A definitive diagnosis of IgG4-RD requires the fulfillment of clinical and pathological criteria proposed by an international, multidisciplinary consortium in 2011 [14]. The latter requires the presence of two of three classic morphological histologic features, namely dense lymphoplasmacytic infiltrates, storiform fibrosis, and obliterative phlebitis in conjunction with a positive IgG4 stain [14]. The cutoff IgG4+ plasma cell count required for HPM is 10 per HPF and a IgG4+/IgG+ cell ratio of > 40% [14, 15]. When only one histologic feature is identified, supportive evidence of an elevated serum IgG4 level (> 135 mg/dl), which is present in 70–90% of patients with active disease, and demonstration of multi-organ involvement, by either radiological or pathological examination, will be required [7, 14]. We therefore propose a diagnostic algorithm for clinicians to adopt in confirming IgG4-RD HPM in suspected patients (Fig. 4).

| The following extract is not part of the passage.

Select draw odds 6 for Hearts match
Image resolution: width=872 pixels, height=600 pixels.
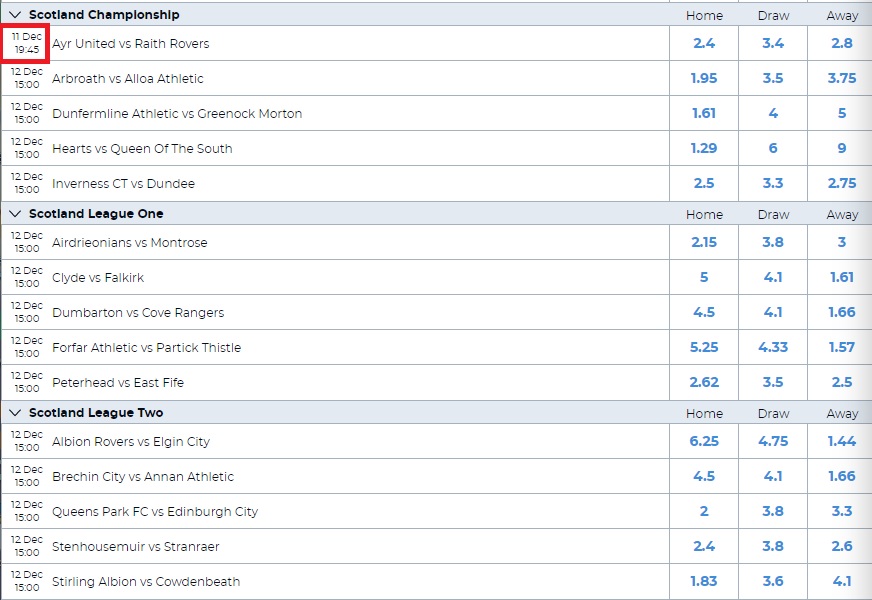pyautogui.click(x=773, y=148)

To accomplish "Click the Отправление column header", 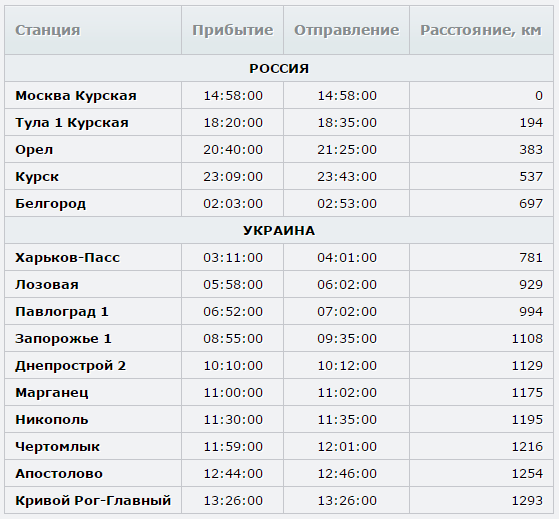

There is no consensus on the treatment of IgG4-related HPM, but initial therapy generally involves a 2- to 4-week course of prednisolone (0.6 mg/kg/day) followed by a 3- to 6-month tapering to a daily maintenance dose of 2.5–5.0 mg for up to 3 years [3, 7]. According to a systematic review of 1 220 IgG4-RD patients, 97% responded to glucocorticoid monotherapy [2]. Therapeutic efficacy with steroid-sparing immunosuppressive agents has also been observed, especially during disease relapse [2]. Agents such as azathioprine, mycophenolate mofetil, and methotrexate have been utilized with treatment response rates of 72–100% [2, 3, 7]. Rituximab, an anti-CD20+ B cell monoclonal antibody, has been discovered to be a promising treatment resulting in rapid clinical, radiological, and serological responses [16]. However, due to its high molecular weight < 1% of systemic rituximab crosses the blood-brain barrier. To address this, Della-Torre et al. reported the successful treatment of IgG4-related HPM by administrating the agent intrathecally with minimal adverse effects [17].